There is no doubt that this deal is not tantamount to an improvement in the relations of the Islamic Republic with the West and its integration in the world economy. The conflict with the West will continue on several fronts. For the regime’s factions, too, the deal will provide another basis for the intensification of their infightings.
From the viewpoint of the overwhelming majority of the people of Iran, who wanted an end to the Islamic Republic’s nuclear efforts and the economic sanctions, this deal is a victory for them, and at the same time a huge political defeat for the Islamic Republic, paving the way for an escalation in mass struggles for ‘welfare and dignity’.
Factions within the regime and their supporters, including the so-called reformists, claim that this deal will result in an economic opening and a political relaxation, and demagogically try to persuade people to support Rouhani and await his government’s supposed miracles. However, the nuclear deal will not of itself lead to an improvement in the economic condition of the people.
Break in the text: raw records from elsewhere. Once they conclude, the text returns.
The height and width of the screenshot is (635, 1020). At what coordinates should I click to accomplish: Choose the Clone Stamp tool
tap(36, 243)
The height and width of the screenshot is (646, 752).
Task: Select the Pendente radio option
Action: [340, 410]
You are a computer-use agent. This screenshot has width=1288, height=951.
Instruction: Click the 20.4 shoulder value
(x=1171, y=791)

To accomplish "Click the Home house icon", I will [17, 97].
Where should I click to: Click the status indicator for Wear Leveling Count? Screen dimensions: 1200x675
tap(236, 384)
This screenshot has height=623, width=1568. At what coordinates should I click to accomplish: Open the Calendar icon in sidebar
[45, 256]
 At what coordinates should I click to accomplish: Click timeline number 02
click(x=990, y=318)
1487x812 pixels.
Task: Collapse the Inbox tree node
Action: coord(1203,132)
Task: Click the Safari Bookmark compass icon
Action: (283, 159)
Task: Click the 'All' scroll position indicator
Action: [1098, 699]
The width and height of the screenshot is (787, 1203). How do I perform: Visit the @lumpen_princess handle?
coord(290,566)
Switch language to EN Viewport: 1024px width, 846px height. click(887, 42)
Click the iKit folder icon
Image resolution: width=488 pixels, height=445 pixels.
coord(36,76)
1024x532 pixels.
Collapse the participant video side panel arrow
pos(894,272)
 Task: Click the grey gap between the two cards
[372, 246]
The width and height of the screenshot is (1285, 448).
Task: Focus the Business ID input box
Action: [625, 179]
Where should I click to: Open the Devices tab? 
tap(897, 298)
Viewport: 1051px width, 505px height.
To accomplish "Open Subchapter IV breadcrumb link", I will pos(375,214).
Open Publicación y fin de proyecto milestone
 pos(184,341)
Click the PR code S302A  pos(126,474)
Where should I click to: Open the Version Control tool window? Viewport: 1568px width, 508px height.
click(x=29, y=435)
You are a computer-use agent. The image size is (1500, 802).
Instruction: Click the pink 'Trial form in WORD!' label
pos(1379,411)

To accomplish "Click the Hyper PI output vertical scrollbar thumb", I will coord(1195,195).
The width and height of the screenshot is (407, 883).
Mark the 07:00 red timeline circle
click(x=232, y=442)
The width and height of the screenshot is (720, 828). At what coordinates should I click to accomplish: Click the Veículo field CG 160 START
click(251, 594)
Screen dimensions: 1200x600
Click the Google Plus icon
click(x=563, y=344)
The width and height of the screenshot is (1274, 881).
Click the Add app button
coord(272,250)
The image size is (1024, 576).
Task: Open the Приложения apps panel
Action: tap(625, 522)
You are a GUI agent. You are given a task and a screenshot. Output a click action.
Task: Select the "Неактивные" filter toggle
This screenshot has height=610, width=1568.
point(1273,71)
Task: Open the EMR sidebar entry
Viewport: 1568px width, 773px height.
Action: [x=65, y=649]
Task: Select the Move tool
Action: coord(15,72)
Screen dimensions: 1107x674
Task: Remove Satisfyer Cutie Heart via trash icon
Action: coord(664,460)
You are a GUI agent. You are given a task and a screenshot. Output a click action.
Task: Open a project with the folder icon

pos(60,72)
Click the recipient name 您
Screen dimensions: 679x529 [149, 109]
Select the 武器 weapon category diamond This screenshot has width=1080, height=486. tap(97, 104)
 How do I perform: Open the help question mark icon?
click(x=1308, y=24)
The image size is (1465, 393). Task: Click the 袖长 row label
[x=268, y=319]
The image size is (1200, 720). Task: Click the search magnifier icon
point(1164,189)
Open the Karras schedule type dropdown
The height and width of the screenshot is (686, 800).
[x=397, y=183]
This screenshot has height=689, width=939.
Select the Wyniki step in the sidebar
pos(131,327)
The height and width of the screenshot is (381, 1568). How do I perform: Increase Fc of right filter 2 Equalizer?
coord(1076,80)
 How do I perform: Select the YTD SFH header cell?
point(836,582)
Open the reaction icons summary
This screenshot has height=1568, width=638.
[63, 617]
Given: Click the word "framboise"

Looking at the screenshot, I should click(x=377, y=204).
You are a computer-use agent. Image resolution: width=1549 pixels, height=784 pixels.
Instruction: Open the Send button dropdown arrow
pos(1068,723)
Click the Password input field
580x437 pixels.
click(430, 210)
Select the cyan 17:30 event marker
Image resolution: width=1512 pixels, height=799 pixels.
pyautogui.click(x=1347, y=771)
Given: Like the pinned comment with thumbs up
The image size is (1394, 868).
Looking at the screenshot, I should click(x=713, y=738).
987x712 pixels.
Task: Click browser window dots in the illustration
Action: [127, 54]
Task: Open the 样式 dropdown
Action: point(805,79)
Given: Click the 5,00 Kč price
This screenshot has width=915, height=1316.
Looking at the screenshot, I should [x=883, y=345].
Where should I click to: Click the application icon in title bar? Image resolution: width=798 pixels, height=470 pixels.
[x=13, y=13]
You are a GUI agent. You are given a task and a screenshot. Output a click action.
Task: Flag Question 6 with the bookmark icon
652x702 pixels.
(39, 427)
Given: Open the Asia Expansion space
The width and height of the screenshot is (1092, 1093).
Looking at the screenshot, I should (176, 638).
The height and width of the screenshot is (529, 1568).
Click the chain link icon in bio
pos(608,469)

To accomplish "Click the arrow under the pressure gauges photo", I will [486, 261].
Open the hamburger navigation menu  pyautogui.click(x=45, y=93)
The regime will try to push ahead with the austerity programmes and cuts in living standards in the name of ‘economic reconstruction’ and ‘encouraging foreign investment’. So any improvement in the economic condition of the people and any political and cultural opening can only come about as a result of an escalation in strikes and people’s protests. The workers, women and the youth must unify their ranks even more to drive back the regime and enforce their demands on the parasitical rulers.
The Worker-communist Party of Iran calls on workers, women, the youth and the masses of the people to turn this development into a stepping-stone in the fight for their demands and the overthrow of the Islamic Republic.